Yellowknife's Economic Diversification Must Include A Commitment To Innovation

Yellowknife in 2018 is more connected to the rest of the world that it has ever been - by the obvious digital means but also thanks the Deh Cho bridge over the Mackenzie River and an increasing number of direct flights out of our airport.  And yet, because we’re pretty far from the nearest city, we don’t often take a close look at our neighbours and compare and contrast our activities, communities and economies with theirs.  This is understandable, given that our neighbours are so far away from us, and in most cases, much larger, but comparing and contrasting is something that we must do more of.  There are strategies being employed by our neighbours that we must now borrow if we are going to be ready for the challenges that will come from declining activity in the diamond mining sector.

When we do make comparisons with our neighbours, we usually talk about Whitehorse.  Our two cities are of similar size, we are both territorial capitals, we have similar climates, and as far as many southern Canadians are concerned, we are interchangeable.  Both our cities have their relative strengths and weaknesses, and as much as I love to talk about the reasons why we are the greater city, there is value in taking a close look at the things Whitehorse is doing better than Yellowknife.  Yesterday while knocking on doors on Borden Drive I told one resident who was concerned about the future of our economy, that if all the next Council were to do is borrow and implement ideas from Whitehorse for four years, I would consider that a great success.  And I was only half joking.

Comparisons to Whitehorse often centre on tourism, festivals, post-secondary education, and arts and culture infrastructure.  These are valuable comparisons to make of course and there is a lot we must to in these areas, but the area that I think we need to look more closely at is innovation, and innovation centres. For your consideration, here is the very first line on the “About” page of the website of Whitehorse non-profit, YuKonstruct:

“We are the first Canadian makerspace north of 60”

 And here is their explanation of the term “makerspace:”

 “Simply put, it’s a community workshop.

makerspace is a community-operated workspace incorporating elements of machine shops, workshops, and / or studios where ‘makers’ come together to share resources and knowledge to build and make things happen.  These Makerspaces evolved because would-be entrepreneurs and hobbyists were missing the space, tools, or expertise they needed to get their ideas off the ground. Interests generally include computers, technology, science, art, and other tactile endeavours, (like wood and metal work). There are 30+ makerspaces in Canada and 900+ around the world. We are the first Canadian makerspace north of 60.”

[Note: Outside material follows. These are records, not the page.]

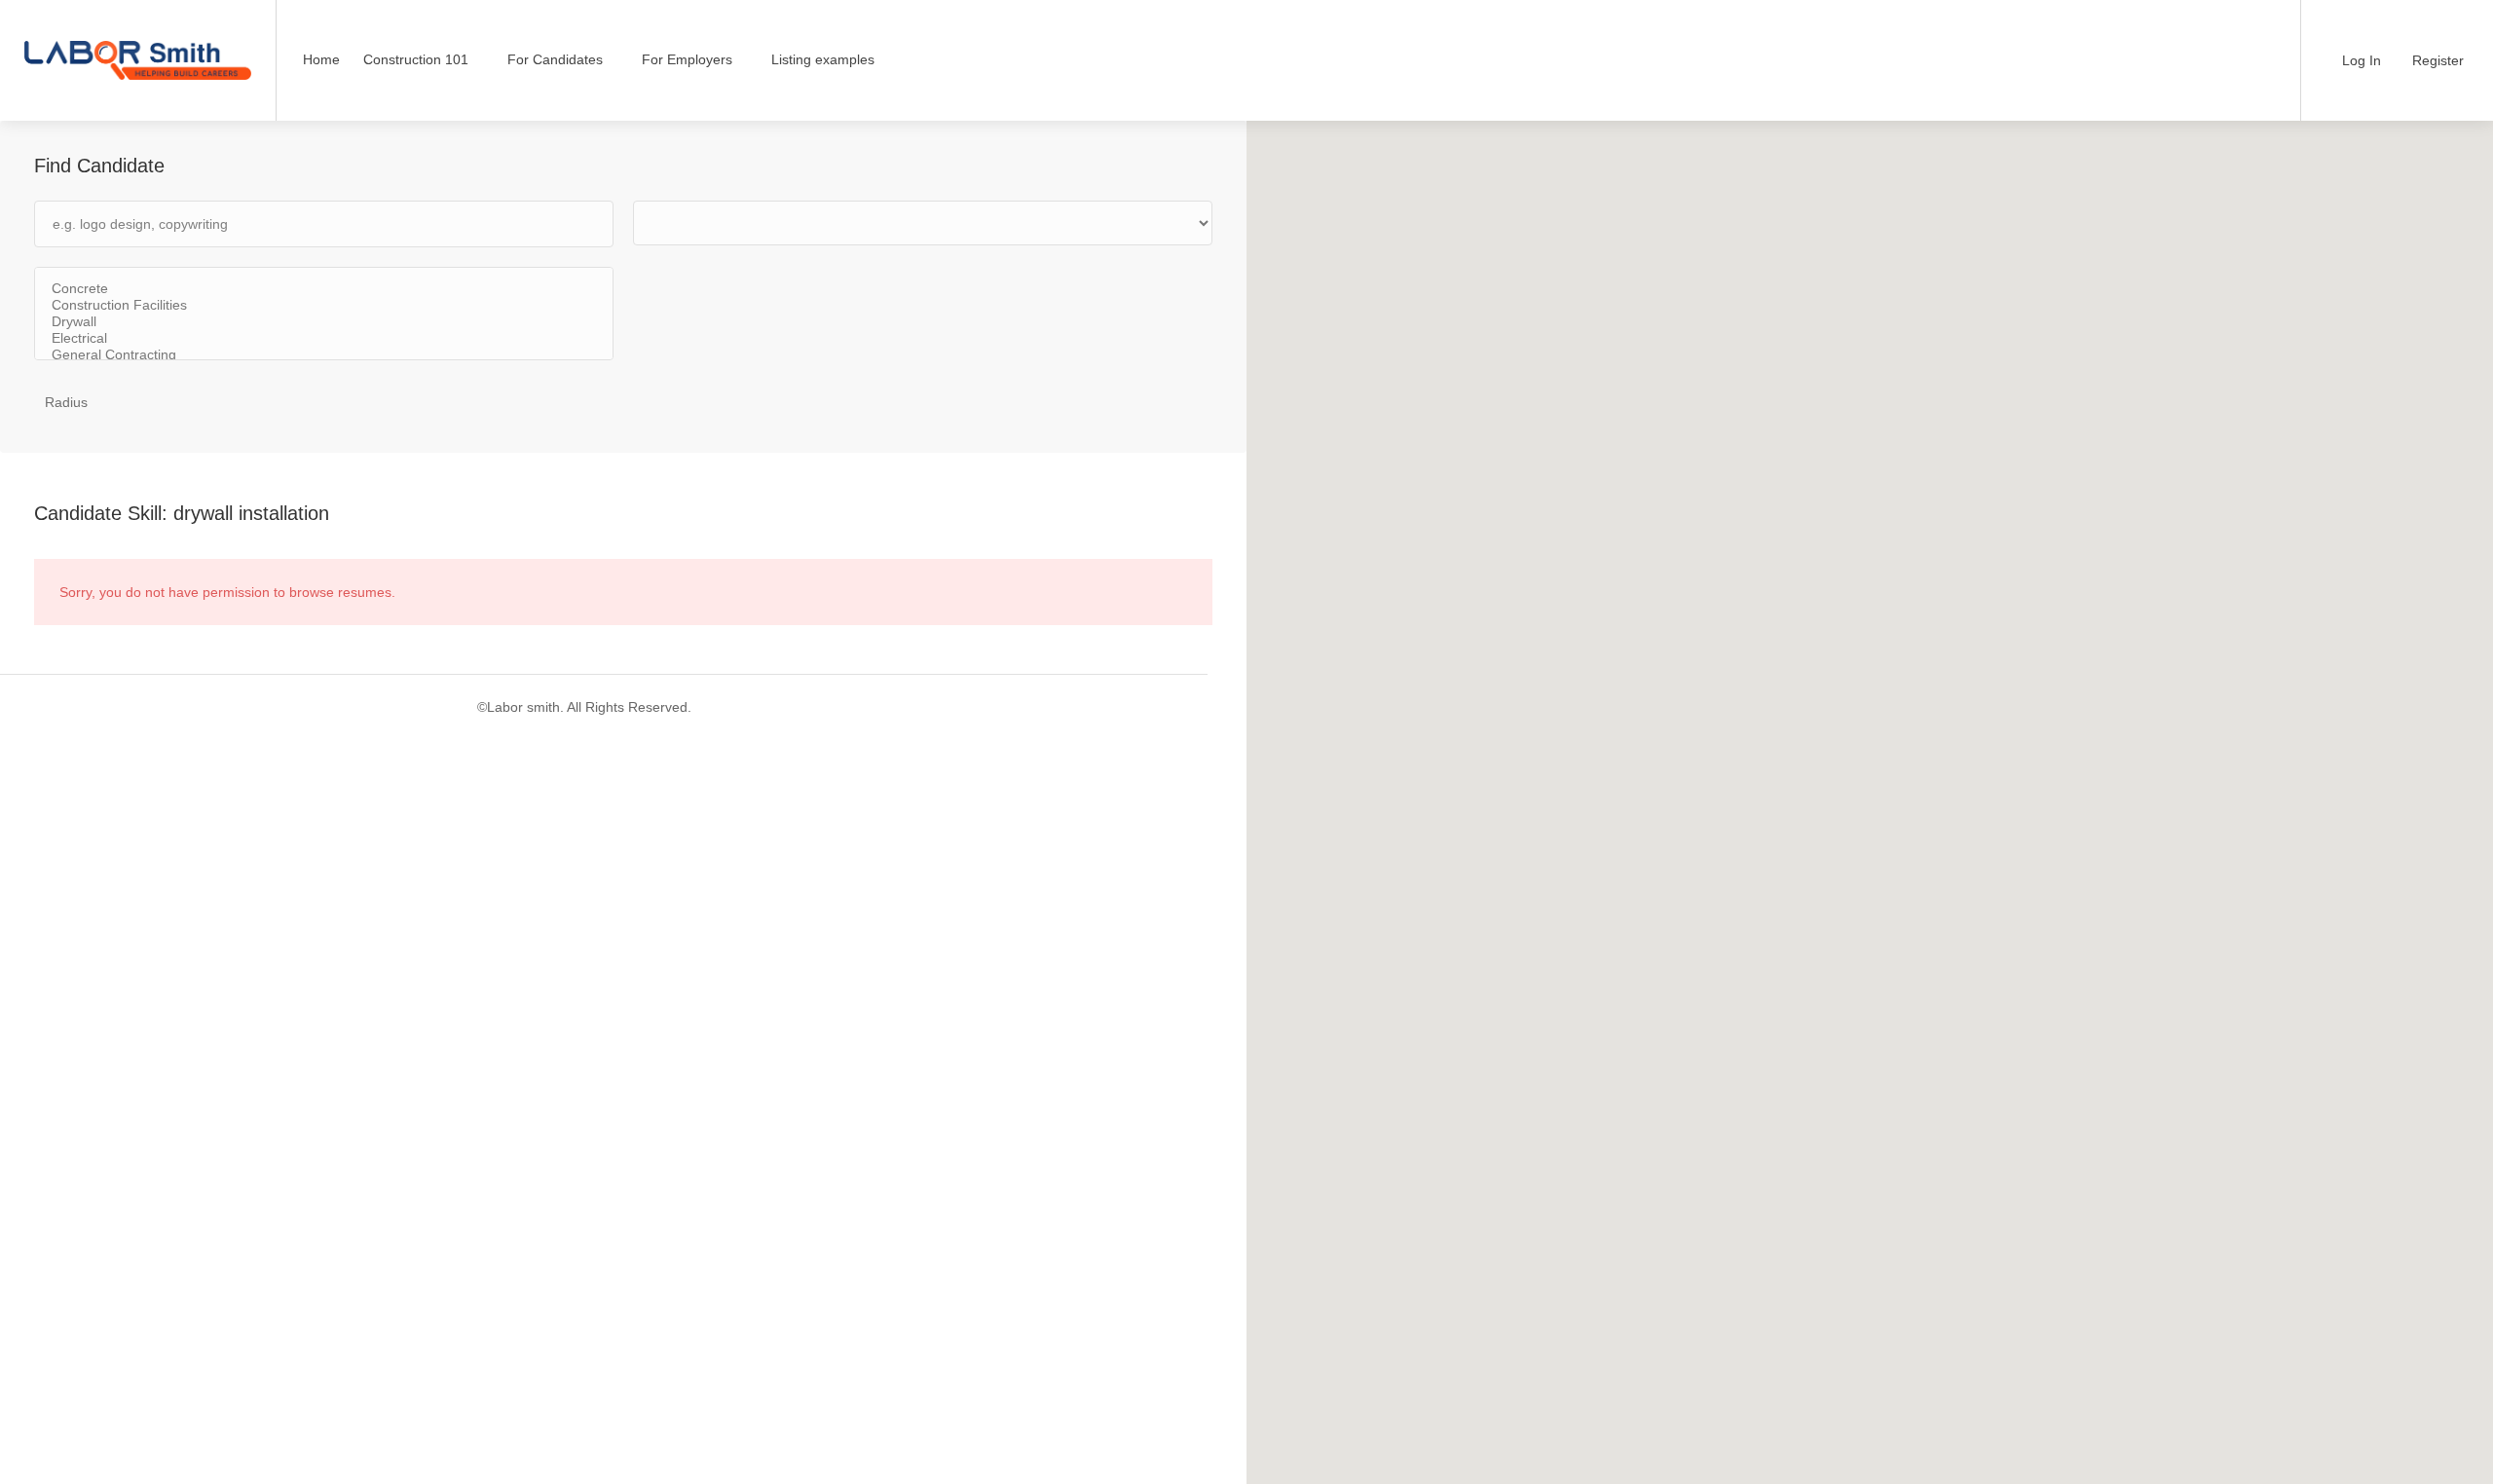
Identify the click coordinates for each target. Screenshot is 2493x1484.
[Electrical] (324, 338)
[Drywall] (324, 322)
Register (2436, 60)
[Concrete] (324, 288)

YuKonstruct began with their makerspace in 2014 and then only a year later opened a coworking space in downtown Whitehorse.  As you can tell by the statistics in the excerpt above, Whitehorse did not invent the idea of creating innovation centres, they observed the benefits such centres were providing to 900+ other cities around the word, and they borrowed and implemented those pre-existing concepts. We must now do the same.

The benefits of innovation centres are pretty obvious to anyone who has ever opened or dreamed of opening a small business.  Simply put, they make it easier for entrepreneurs to get their concepts off the ground.  And the reason this is so important for Yellowknife right now is that we are in serious need of economic diversification – and entrepreneurs are the agents of economic diversification; they try new things, explore new technologies, investigate new markets. They, not the City of Yellowknife, are the ones who will discover whether our City can be a centre for craftmaking, birch syrup manufacturing, energy-efficient construction, mobile app development or some other cool new thing that I’m not hip enough to know about yet.

And innovation centres don’t just help cities diversify their economies one time, as we must do in the coming decade, they are engines of continual diversification.

Fortunately we neither have to re-invent the wheel, nor are we starting from scratch.  Two local groups that I’m aware of have been experimenting with these concepts.  Good Company Co-Working and Innovation Centre opened in downtown Yellowknife in 2016, and just a couple of weeks ago a company called Music Exchange won a year’s free rent and other support to open what will effectively be an arts innovation centre in the heart of downtown Yellowknife.  These enterprises will need assistance if they are to achieve their objectives. The City of Yellowknife has a central role to play in making sure they succeed.

And at the City of Yellowknife, helping these groups and other innovation centres has to start with re-allocating resources to get serious about economic development.  Right now, the City’s economic development function is carried out by two hardworking individuals who split their time between economic development and communications, and they work within a department whose main focus is policy and legal services.  This is not a model for success, and if elected Mayor on October 15th it is something I would endeavour to change within the first 100 days of the new term.

It’s time we got serious about economic development and diversification, and that can’t be done properly without a commitment to innovation.